Die DDR als „frühneuzeitliche Ständegesellschaft“
Heute lebt die Familie in Aachen. Eva-Maria Neumann hat mehr als ein Jahr lang im berüchtigten Frauengefängnis Hoheneck in Sachsen abgesessen, auf einer Zelle mit Mörderinnen, Diebinnen und anderweitig schwerkriminellen Frauen. Warum sie und ihre Familie das Land verlassen wollten? „Wir fühlten uns in der DDR lebendig begraben“, sagt die heute 61-Jährige. Sie und ihr Mann wollten verhindern, dass ihre Tochter in einem totalitären Staat aufwuchs. In ihrem Buch „Sie nahmen mir nicht nur die Freiheit“, das 2008 im Piper-Verlag München erschienen ist, beschreibt Neumann, passionierte Violinistin, das Leben in der DDR und die Motive für ihre Flucht. „Der Sozialismus war eine Illusion, von der nur eine kleine Parteiclique profitiert hat“, sagt sie. „Im Grunde war die DDR wie eine frühneuzeitliche Ständegesellschaft organisiert“, sagt sie. Parteikader, Staatssicherheit und das Zentralkomitee fühlten sich in der DDR als das, was im 16. und 17. Jahrhundert König, Hochadel und Teile des Klerus` über das gemeine Volk gedacht und so gehandelt haben.
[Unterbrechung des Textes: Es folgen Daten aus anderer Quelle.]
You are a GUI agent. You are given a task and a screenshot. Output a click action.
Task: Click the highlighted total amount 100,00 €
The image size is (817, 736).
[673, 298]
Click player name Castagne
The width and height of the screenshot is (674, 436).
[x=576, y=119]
Der Einzelne zählte wenig, das Kollektiv hatte zu funktionieren und den Vorgaben der Parteioberen zu gehorchen. „Das System gab sich sehr fortschrittlich, doch in Wirklichkeit war die DDR politisch eine Mischung aus französischem Absolutismus und Ständestaat“, so ihr rückblickendes Urteil. Andere hatten mehr Glück. Die wohl spektakulärste Flucht aus der DDR gelang den Familien Strelzyk und Wetzel aus Thüringen, die am 16. September 1979 mit einem selbst gebauten Heißluftballon die innerdeutsche Grenze unblutig überwanden und auf einem Waldstück bei Naila in Bayern landeten. Bis auf 2.500 Meter war das über Monate heimlich nachts im Keller gebaute Fluggerät in den Himmel gestiegen, bevor es ein Windstoß in wenigen Minuten gen Westen trieb. Die spektakuläre Flucht wurde später sogar in Hollywood verfilmt und der Originalheißluftballon ist heute im Heimatmuseum von Naila zu sehen. Er zeigt, was Menschen zu riskieren bereit sind, um in Freiheit leben zu können.